Tribulación y angustias
 aguardan a todo hombre que obra mal.
(Romanos, 2, 9).

   Santo Domingo de Silos aprendió a servir a Dios cuidando las ovejas de su padre. Para santificarse mejor, tomó el hábito de San Benito en el monasterio de San Millán de la Cogolla. Elegido prior, resistió valientemente a Garcias, rey de Navarra, que quería apoderarse de las posesiones de la Iglesia. Este acto de valor hizo que lo confinasen en Castilla, donde llegó a ser abad de Silos. Reformó este monasterio e hizo de él uno de los más famosos de España. Murió en 1073, y un grupo de niños vio que su alma volaba al cielo.

MEDITACIÓN
SOBRE LAS TRES PENAS
DEL PECADO

   I. El pecado es castigo del pecador, como la virtud es recompensa del justo. El pecador lleva siempre consigo su verdugo; el remordimiento siempre tortura a su alma y le arrebata el bien supremo del hombre, que es la paz de la conciencia. Sin esta paz no hay placer, con ella, no hay tristeza. Los pecadores no pueden escapar del castigo, aun aquí en la tierra; aunque no haya llegado el día de la justicia, el castigo comienza allí donde comienza el crimen. (San Cipriano).

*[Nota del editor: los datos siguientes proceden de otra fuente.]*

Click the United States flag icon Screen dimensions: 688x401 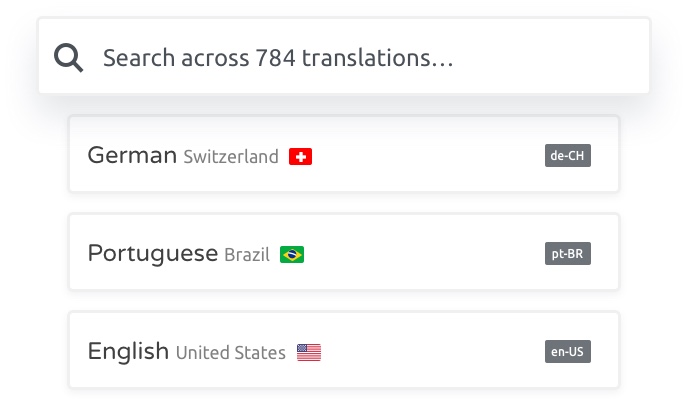(309, 352)
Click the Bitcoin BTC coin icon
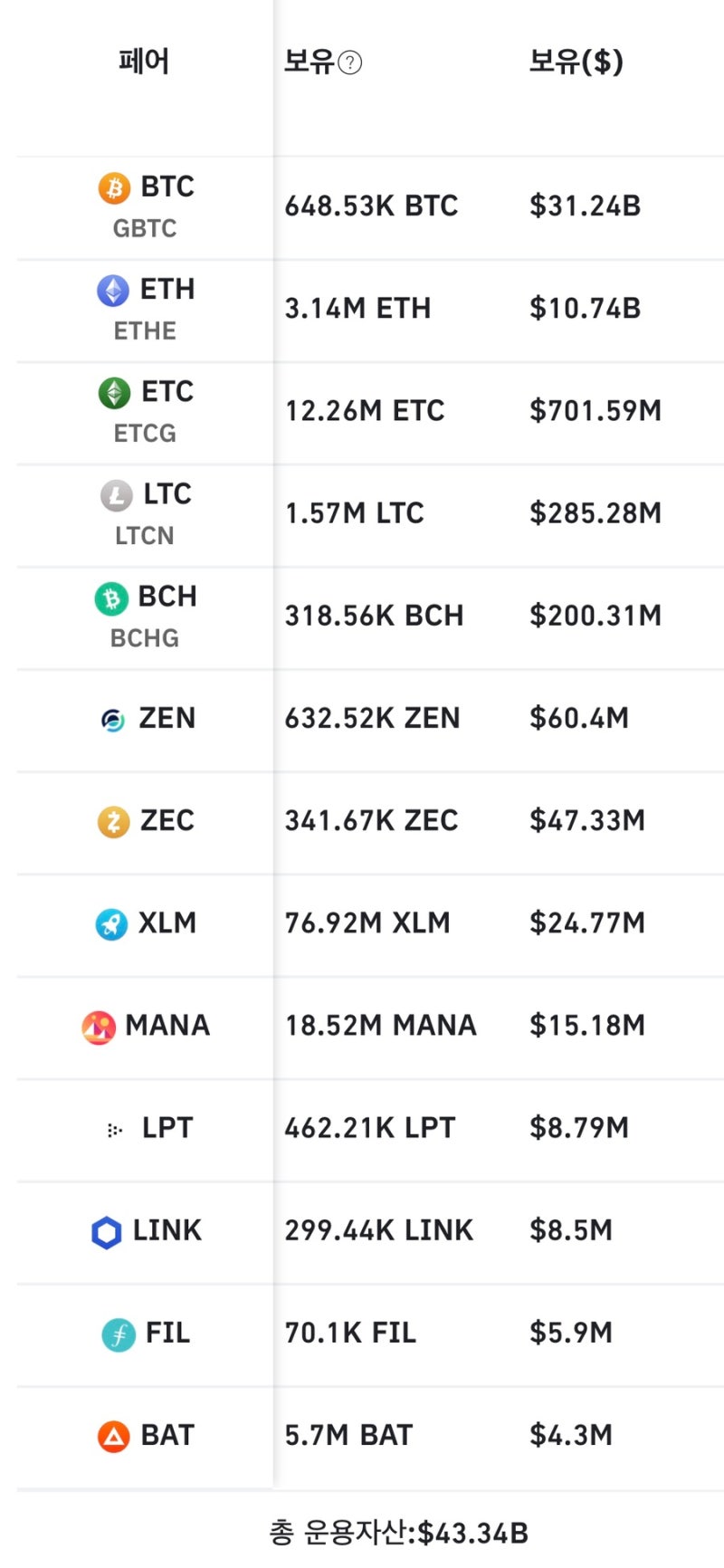Image resolution: width=724 pixels, height=1568 pixels. (x=114, y=187)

   II. La segunda pena del pecado es que deshonra al pecador a los ojos de todos los hombres virtuosos; por escapar de la vergüenza y del deshonor, el que obra mal aborrece la luz y busca las tinieblas. El pecador, además, es despreciado, por los malos mismos y por los cómplices de sus crímenes: ¡de tal modo el amor a la virtud y el aborrecimiento al vicio están hondamente enraizados en el corazón humano!

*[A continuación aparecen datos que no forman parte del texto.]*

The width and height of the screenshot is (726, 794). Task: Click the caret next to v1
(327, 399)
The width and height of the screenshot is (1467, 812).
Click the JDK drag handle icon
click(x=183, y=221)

   III. El tercer castigo del pecador proviene de Dios: Él castiga al pecado en este mundo mediante las enfermedades, la pobreza, la peste, la guerra. Todo lo que sufres es castigo o del primer pecado de Adán o de algún pecado que tú has cometido. Pero, ¡cuánto más espantosos aun son los suplicios de la otra vida! Aquí ni siquiera puedes concebirlo, no sea que tal vez los experimentes algún día. ¡Verás cuán amargo es haber abandonado al Señor tu Dios! (Jeremías)

La huida del pecado
Orad por los que están en pecado.

ORACIÓN

   Señor, que la intercesi6n del bienaventurado Domingo, abad, nos haga agradables a vuestros ojos, a fin de que obtengamos por sus oraciones lo que no podemos esperar de nuestros méritos.  Por J. C. N. S. Amén.